Shayne drove the patrol car, with the trooper caged in the back seat. When they came to Shayne’s Buick, Frieda shifted to that and followed him to the Lauderdale station. The trooper whined and complained the first five miles, then was silent. Shayne saw him booked, and Frieda swore out the complaint.

“Enough for now?” Shayne said after they returned to his car.

“I suppose so. That took a certain amount of adrenaline, and I’d better go slow until I can manufacture some more. Your timing wasn’t too good. A couple of minutes earlier, I was in real trouble. At that point I think I had him.”

Shayne gave her a sidelong look. It had been a dry and dusty few hours, and he was making drinks from the bar in the back seat.

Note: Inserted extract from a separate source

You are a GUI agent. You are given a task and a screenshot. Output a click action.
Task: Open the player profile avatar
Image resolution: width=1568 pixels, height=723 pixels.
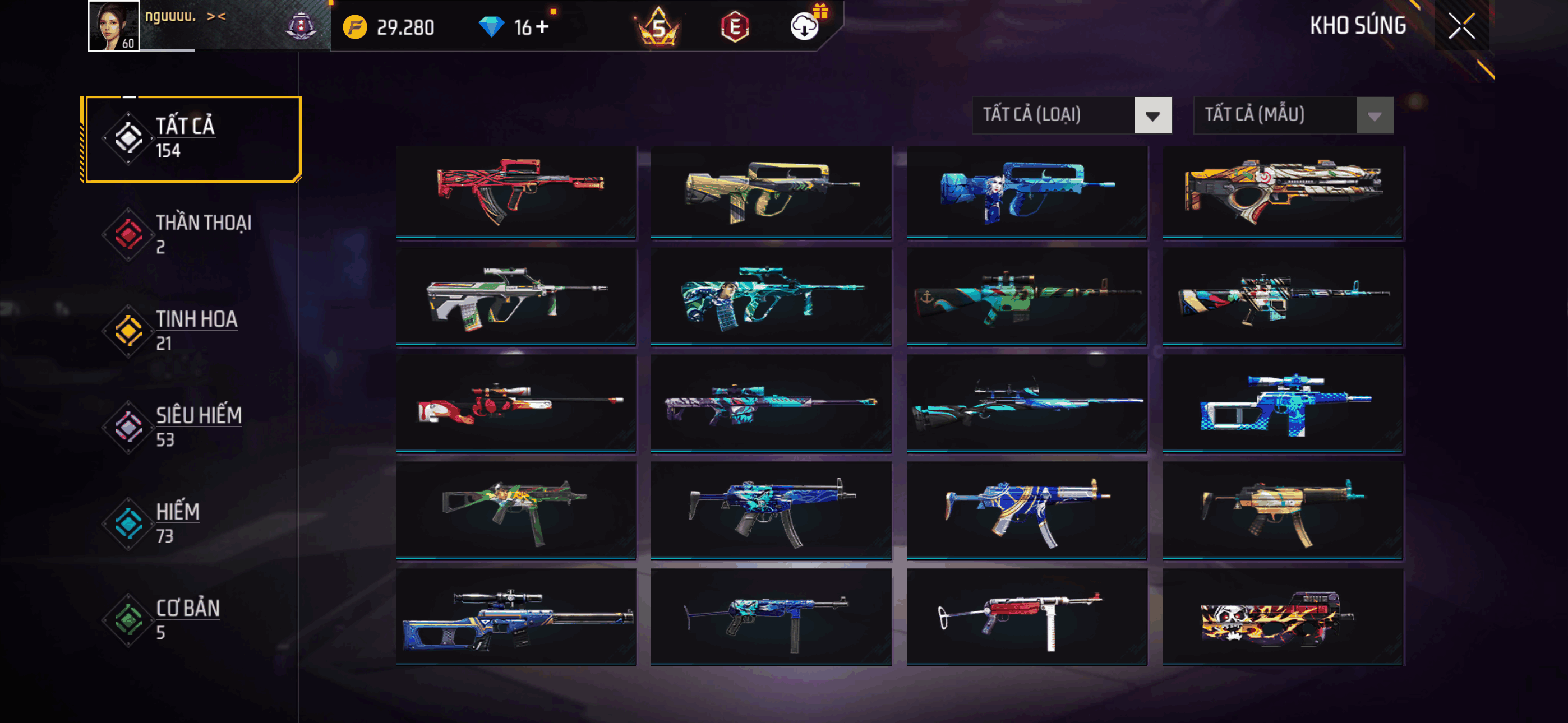coord(113,26)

“I didn’t want to break in the minute I got there. I thought I’d listen to some of the dialogue first.”

“Mike!” she exclaimed. “You mean you were there all the time he was trying to wrestle me out of my blue jeans?”

He smiled, dropping in ice cubes. “I knew you could out-think him.”

“You bastard.” She hit him with a clenched fist and then, surprisingly, she closed with him quickly and kissed him. “You were a pleasant sight, all the same.”

“And if I hadn’t wondered about that pile of people in the Volkswagen, I wouldn’t have gone back. We thought we had this worked out, but it didn’t occur to us that you might be picked up by a cop who could make a U-turn. There are too many possibilities, Frieda, and no way to cover them all. Don’t you think you’ve put out enough effort for the client?”

“Mike, I guess so, but the scary part was that I was in back and my gun was in front, with a wire mesh between. That won’t happen again.”

“There’s a new Italian restaurant on Key Biscayne. If we start now we can get there while they’re serving. I told Tim Rourke I’d show up at the radio station later, but that shouldn’t take more than half an hour. I made some phone calls while I was waiting. I didn’t get very far, but there are people who won’t talk on the phone who will talk in bars, and I think if we move around we should be able to pick up something.”

Frieda was playing with a loose thread in her jeans. “Naturally I know I can’t thumb up and down highways the rest of my life. But I think we’re on the right track. I’d like to stay out just a bit longer. Take the Trail to Fort Myers in the morning. Over and back, and if nothing comes of that, write it off. And one more ride tonight. I’m psyched up now, and I’ve got a funny feeling that this could be the one. The end of the afternoon. He’s been out all day. He knows he shouldn’t pick up anybody new until the excitement dies down, but he’s tired, he’s getting careless. It’s going to be dark soon. He’ll feel safe in the dark. And there I am, with my guitar and my yellow scarf, the first female hitchhiker he’s seen for hours, all by myself. And there you are, up the road waiting for us to drive by.”

“I don’t like it, Frieda.”

“I know you don’t, Mike, but let’s do it! And let’s go north again. That’s what the vibrations are telling me. And stay the night in Palm Beach. If that’s all right with you. If you can postpone Tim Rourke.”

They exchanged a look.

“All right, I’ll call him. Maybe this time it’ll be a harmless traveling salesman who just wants you to listen to him brag.”